### Required action:
From the entries provided below, copy each line that contains the word "Task".

### Given records:

══════

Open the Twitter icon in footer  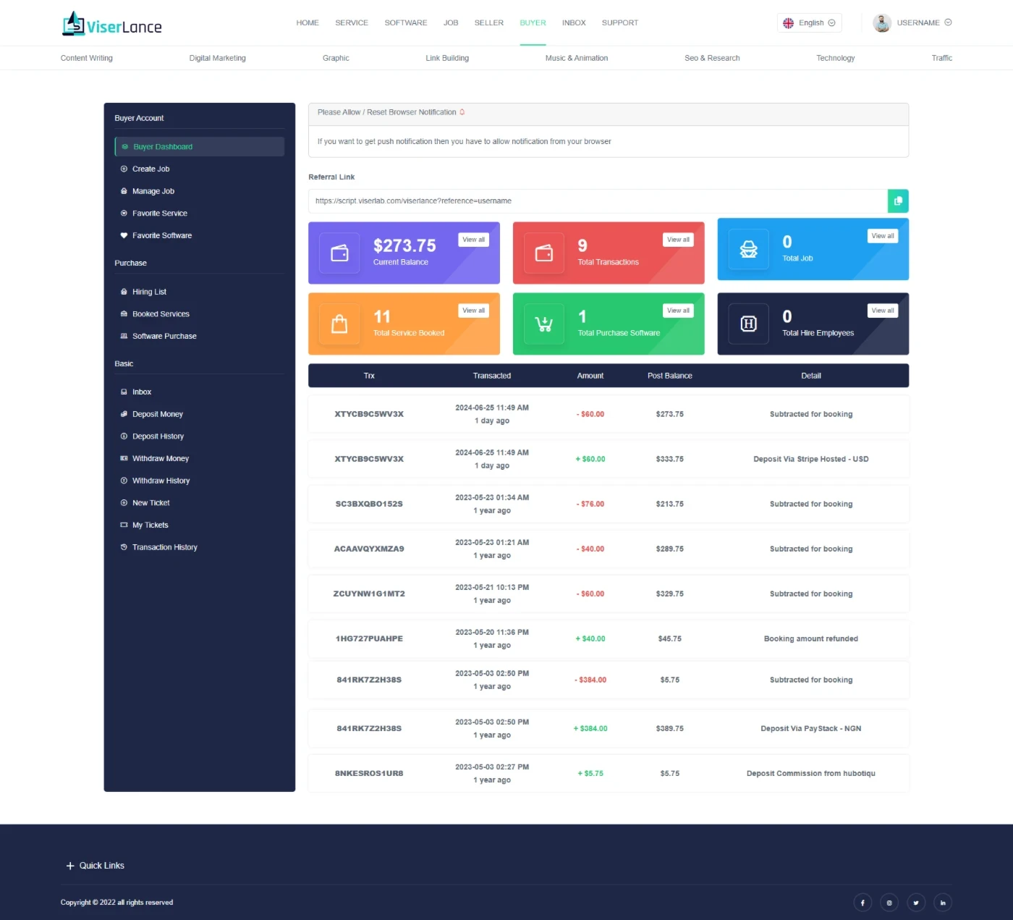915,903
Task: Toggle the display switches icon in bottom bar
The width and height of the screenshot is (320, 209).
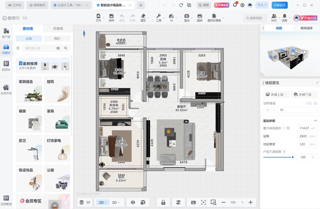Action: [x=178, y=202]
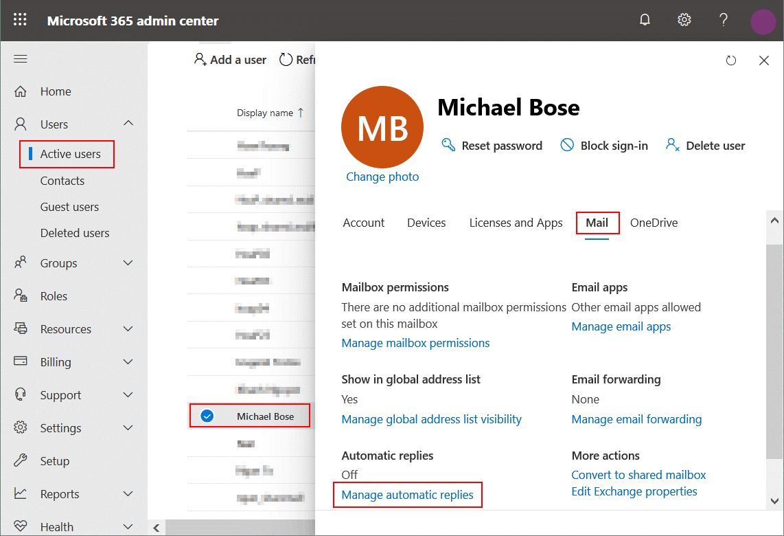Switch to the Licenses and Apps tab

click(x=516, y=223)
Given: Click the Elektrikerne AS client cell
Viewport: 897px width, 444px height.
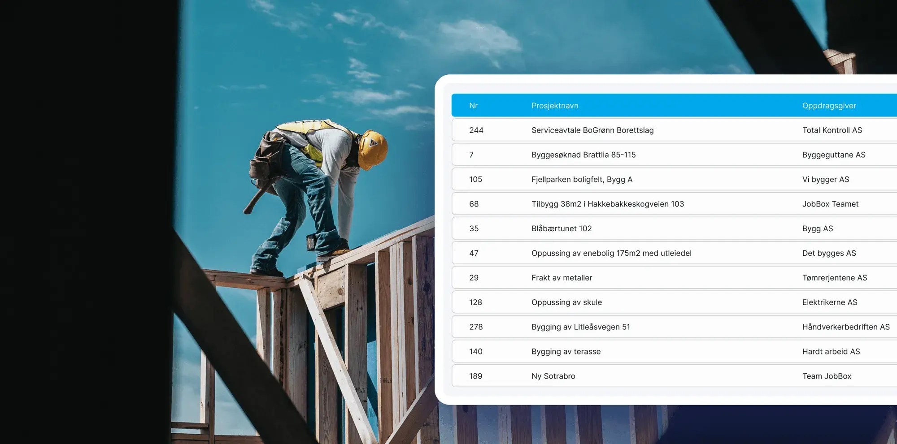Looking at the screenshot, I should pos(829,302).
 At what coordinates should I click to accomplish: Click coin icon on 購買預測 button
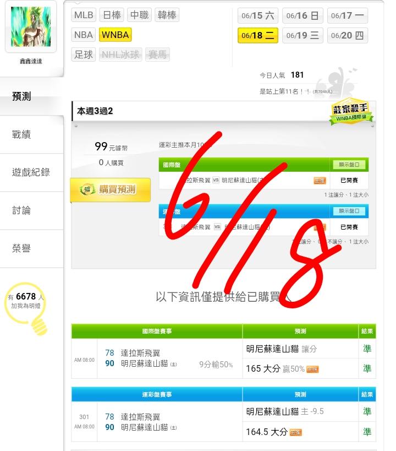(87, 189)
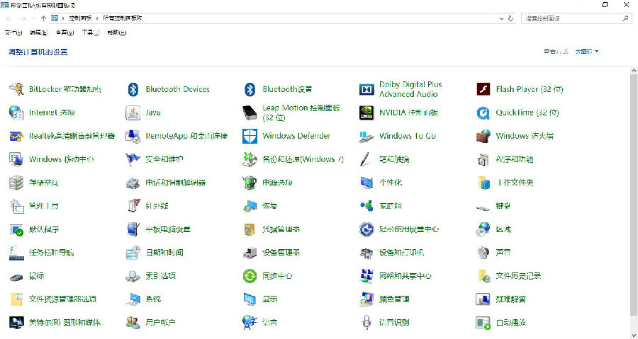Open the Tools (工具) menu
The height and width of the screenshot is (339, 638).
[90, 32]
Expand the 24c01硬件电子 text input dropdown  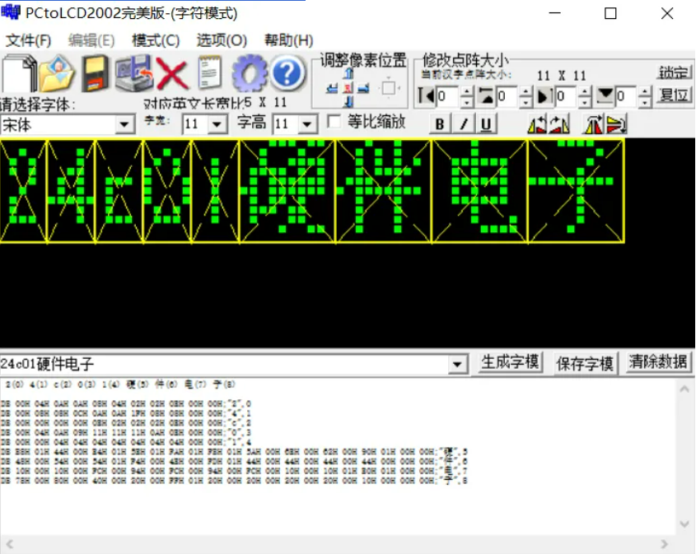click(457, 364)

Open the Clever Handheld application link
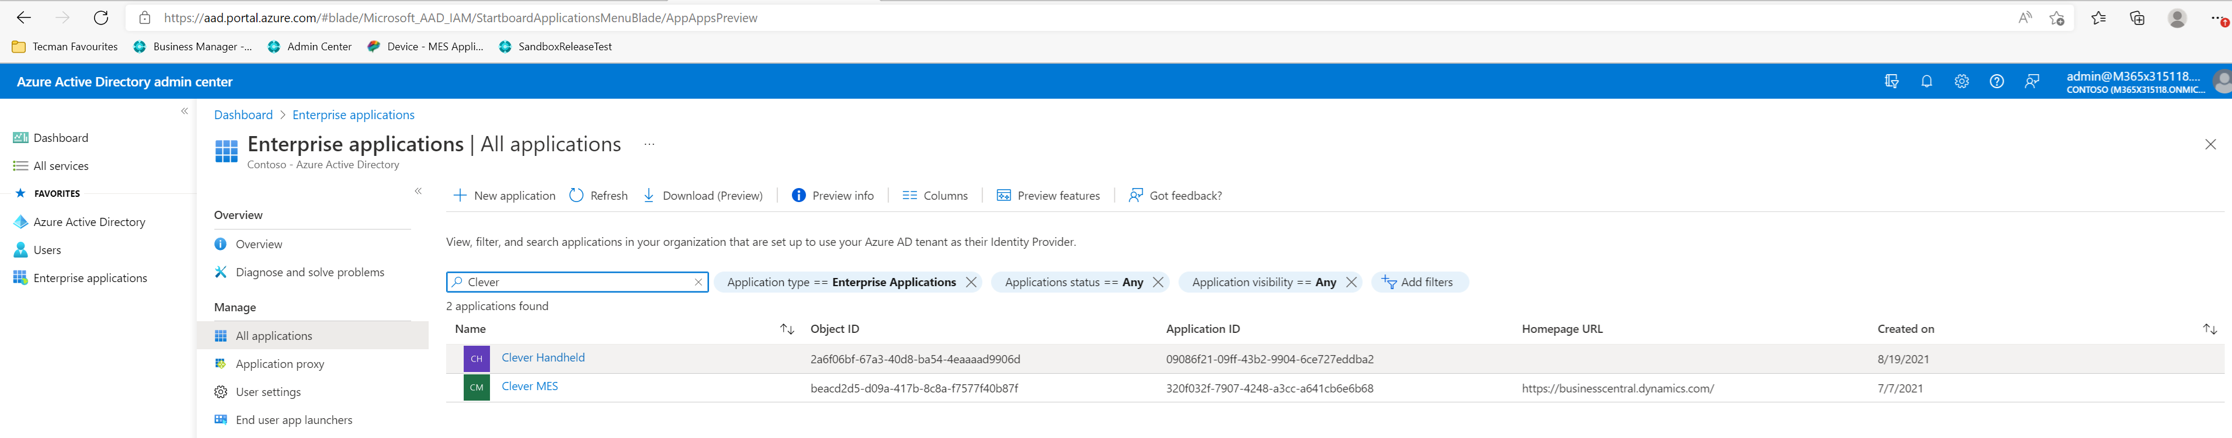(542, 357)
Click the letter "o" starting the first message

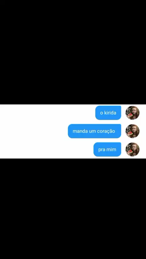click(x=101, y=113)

══════

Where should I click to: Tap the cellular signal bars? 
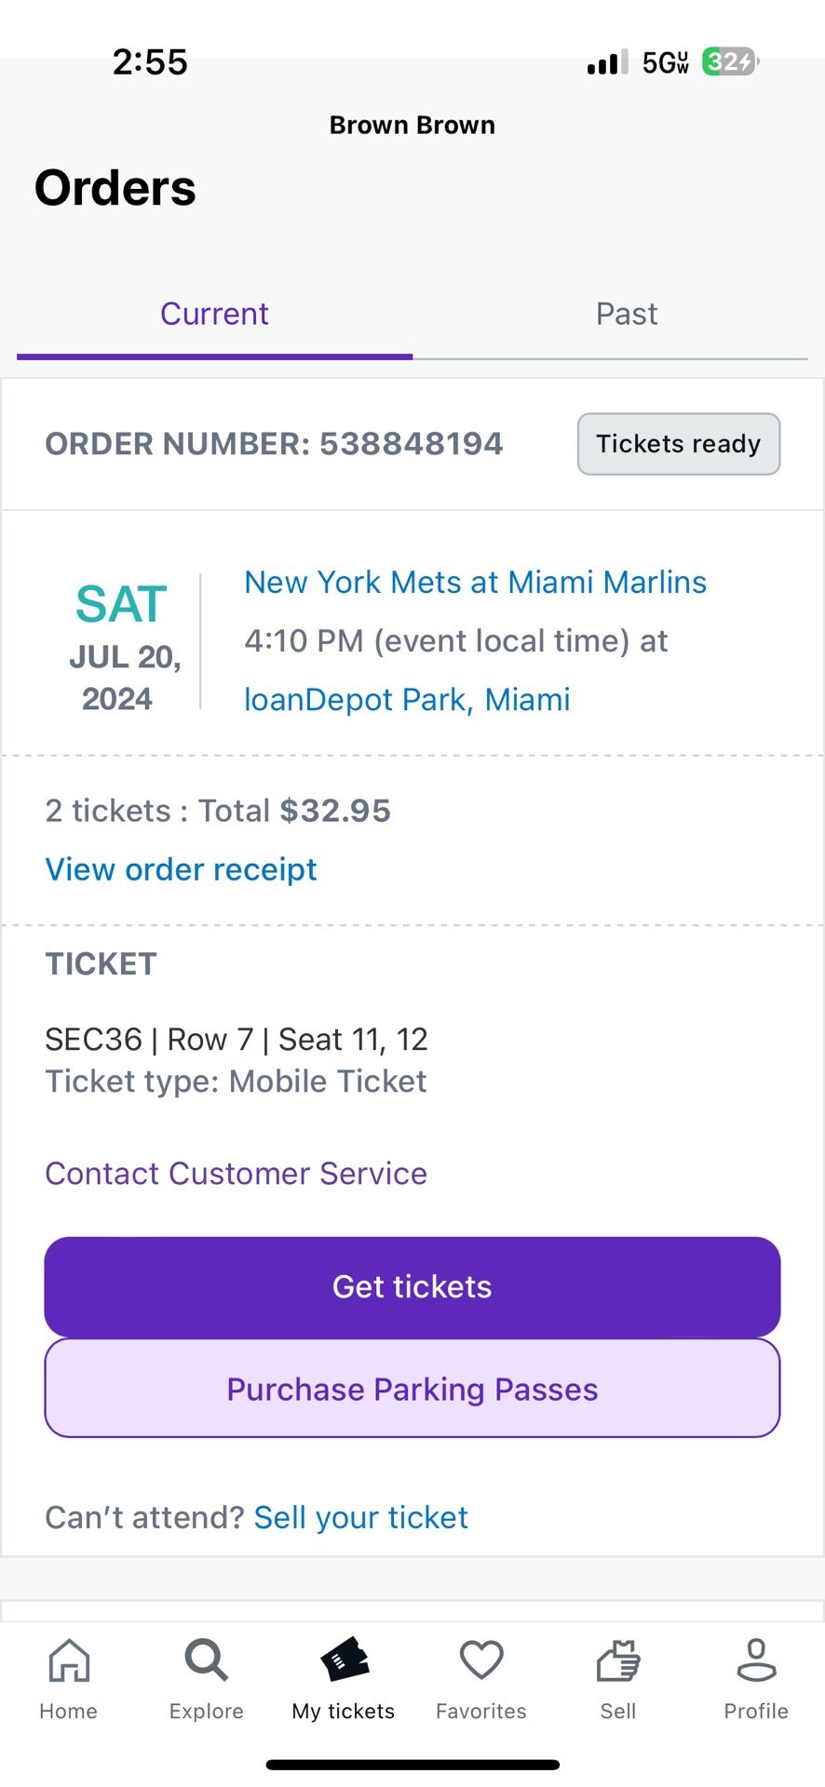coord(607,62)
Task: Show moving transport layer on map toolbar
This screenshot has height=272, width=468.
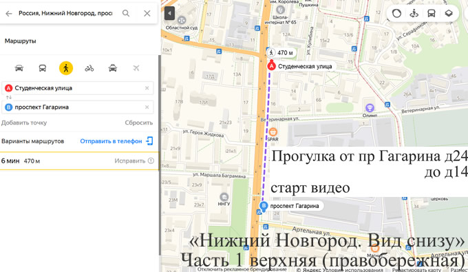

══════

### Solution:
Task: Toggle the display switches icon in bottom bar
Task: Show moving transport layer on map toolbar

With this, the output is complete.